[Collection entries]
_ _ _
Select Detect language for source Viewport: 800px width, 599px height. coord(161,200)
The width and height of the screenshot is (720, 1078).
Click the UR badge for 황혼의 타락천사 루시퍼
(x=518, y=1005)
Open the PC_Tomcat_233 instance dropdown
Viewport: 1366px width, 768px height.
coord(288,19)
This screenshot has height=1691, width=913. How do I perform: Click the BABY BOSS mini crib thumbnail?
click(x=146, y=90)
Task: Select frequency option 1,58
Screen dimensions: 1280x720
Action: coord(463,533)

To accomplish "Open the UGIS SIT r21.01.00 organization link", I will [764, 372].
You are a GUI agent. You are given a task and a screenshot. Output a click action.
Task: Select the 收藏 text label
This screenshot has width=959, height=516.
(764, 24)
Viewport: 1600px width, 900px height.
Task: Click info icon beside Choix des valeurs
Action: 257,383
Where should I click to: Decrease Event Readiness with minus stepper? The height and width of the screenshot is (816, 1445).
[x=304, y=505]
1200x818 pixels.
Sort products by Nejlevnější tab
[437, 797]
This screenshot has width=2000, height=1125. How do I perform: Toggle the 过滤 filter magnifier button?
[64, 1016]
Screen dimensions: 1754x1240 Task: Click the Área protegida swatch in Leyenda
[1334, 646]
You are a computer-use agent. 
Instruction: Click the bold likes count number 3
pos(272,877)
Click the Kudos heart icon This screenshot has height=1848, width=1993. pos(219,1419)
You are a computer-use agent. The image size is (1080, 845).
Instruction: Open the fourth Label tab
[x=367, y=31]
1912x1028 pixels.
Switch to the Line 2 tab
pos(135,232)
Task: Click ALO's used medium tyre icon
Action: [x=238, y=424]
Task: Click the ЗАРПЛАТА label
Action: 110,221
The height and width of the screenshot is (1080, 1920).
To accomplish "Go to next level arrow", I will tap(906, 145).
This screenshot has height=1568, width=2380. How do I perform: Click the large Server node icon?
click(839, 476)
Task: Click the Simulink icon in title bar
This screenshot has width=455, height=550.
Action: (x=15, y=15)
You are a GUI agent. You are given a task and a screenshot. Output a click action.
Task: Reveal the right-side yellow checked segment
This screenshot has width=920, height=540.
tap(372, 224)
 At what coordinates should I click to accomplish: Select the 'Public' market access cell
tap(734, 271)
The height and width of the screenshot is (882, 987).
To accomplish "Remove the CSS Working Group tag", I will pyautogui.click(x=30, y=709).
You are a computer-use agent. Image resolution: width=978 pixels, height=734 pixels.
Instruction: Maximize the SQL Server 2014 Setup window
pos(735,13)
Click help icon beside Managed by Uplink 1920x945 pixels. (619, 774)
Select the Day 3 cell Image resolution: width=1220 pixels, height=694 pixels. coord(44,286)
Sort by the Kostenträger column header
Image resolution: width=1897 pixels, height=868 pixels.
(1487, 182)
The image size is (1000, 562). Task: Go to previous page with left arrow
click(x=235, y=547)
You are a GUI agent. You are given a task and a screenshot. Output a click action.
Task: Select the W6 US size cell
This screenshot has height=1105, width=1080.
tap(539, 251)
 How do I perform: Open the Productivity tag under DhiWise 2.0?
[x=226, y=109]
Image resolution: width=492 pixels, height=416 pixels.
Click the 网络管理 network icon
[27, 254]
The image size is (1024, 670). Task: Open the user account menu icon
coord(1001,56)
_ _ _
Convert every line of the material into a Markdown table with two columns, Row and Line. Number the rows in order and leave out blank lines.

| Row | Line |
|---|---|
| 1 | Select Detect language for source Viewport: 800px width, 599px height. coord(161,200) |
| 2 | The width and height of the screenshot is (720, 1078). |
| 3 | Click the UR badge for 황혼의 타락천사 루시퍼 |
| 4 | (x=518, y=1005) |
| 5 | Open the PC_Tomcat_233 instance dropdown |
| 6 | Viewport: 1366px width, 768px height. |
| 7 | coord(288,19) |
| 8 | This screenshot has height=1691, width=913. How do I perform: Click the BABY BOSS mini crib thumbnail? |
| 9 | click(x=146, y=90) |
| 10 | Task: Select frequency option 1,58 |
| 11 | Screen dimensions: 1280x720 |
| 12 | Action: coord(463,533) |
| 13 | To accomplish "Open the UGIS SIT r21.01.00 organization link", I will [764, 372]. |
| 14 | You are a GUI agent. You are given a task and a screenshot. Output a click action. |
| 15 | Task: Select the 收藏 text label |
| 16 | This screenshot has width=959, height=516. |
| 17 | (764, 24) |
| 18 | Viewport: 1600px width, 900px height. |
| 19 | Task: Click info icon beside Choix des valeurs |
| 20 | Action: 257,383 |
| 21 | Where should I click to: Decrease Event Readiness with minus stepper? The height and width of the screenshot is (816, 1445). |
| 22 | [x=304, y=505] |
| 23 | 1200x818 pixels. |
| 24 | Sort products by Nejlevnější tab |
| 25 | [437, 797] |
| 26 | This screenshot has width=2000, height=1125. How do I perform: Toggle the 过滤 filter magnifier button? |
| 27 | [64, 1016] |
| 28 | Screen dimensions: 1754x1240 Task: Click the Área protegida swatch in Leyenda |
| 29 | [1334, 646] |
| 30 | You are a computer-use agent.  |
| 31 | Instruction: Click the bold likes count number 3 |
| 32 | pos(272,877) |
| 33 | Click the Kudos heart icon This screenshot has height=1848, width=1993. pos(219,1419) |
| 34 | You are a computer-use agent. The image size is (1080, 845). |
| 35 | Instruction: Open the fourth Label tab |
| 36 | [x=367, y=31] |
| 37 | 1912x1028 pixels. |
| 38 | Switch to the Line 2 tab |
| 39 | pos(135,232) |
| 40 | Task: Click ALO's used medium tyre icon |
| 41 | Action: [x=238, y=424] |
| 42 | Task: Click the ЗАРПЛАТА label |
| 43 | Action: 110,221 |
| 44 | The height and width of the screenshot is (1080, 1920). |
| 45 | To accomplish "Go to next level arrow", I will tap(906, 145). |
| 46 | This screenshot has height=1568, width=2380. How do I perform: Click the large Server node icon? |
| 47 | click(839, 476) |
| 48 | Task: Click the Simulink icon in title bar |
| 49 | This screenshot has width=455, height=550. |
| 50 | Action: (x=15, y=15) |
| 51 | You are a GUI agent. You are given a task and a screenshot. Output a click action. |
| 52 | Task: Reveal the right-side yellow checked segment |
| 53 | This screenshot has width=920, height=540. |
| 54 | tap(372, 224) |
| 55 |  At what coordinates should I click to accomplish: Select the 'Public' market access cell |
| 56 | tap(734, 271) |
| 57 | The height and width of the screenshot is (882, 987). |
| 58 | To accomplish "Remove the CSS Working Group tag", I will pyautogui.click(x=30, y=709). |
| 59 | You are a computer-use agent. Image resolution: width=978 pixels, height=734 pixels. |
| 60 | Instruction: Maximize the SQL Server 2014 Setup window |
| 61 | pos(735,13) |
| 62 | Click help icon beside Managed by Uplink 1920x945 pixels. (619, 774) |
| 63 | Select the Day 3 cell Image resolution: width=1220 pixels, height=694 pixels. coord(44,286) |
| 64 | Sort by the Kostenträger column header |
| 65 | Image resolution: width=1897 pixels, height=868 pixels. |
| 66 | (1487, 182) |
| 67 | The image size is (1000, 562). Task: Go to previous page with left arrow |
| 68 | click(x=235, y=547) |
| 69 | You are a GUI agent. You are given a task and a screenshot. Output a click action. |
| 70 | Task: Select the W6 US size cell |
| 71 | This screenshot has height=1105, width=1080. |
| 72 | tap(539, 251) |
| 73 |  How do I perform: Open the Productivity tag under DhiWise 2.0? |
| 74 | [x=226, y=109] |
| 75 | Image resolution: width=492 pixels, height=416 pixels. |
| 76 | Click the 网络管理 network icon |
| 77 | [27, 254] |
| 78 | The image size is (1024, 670). Task: Open the user account menu icon |
| 79 | coord(1001,56) |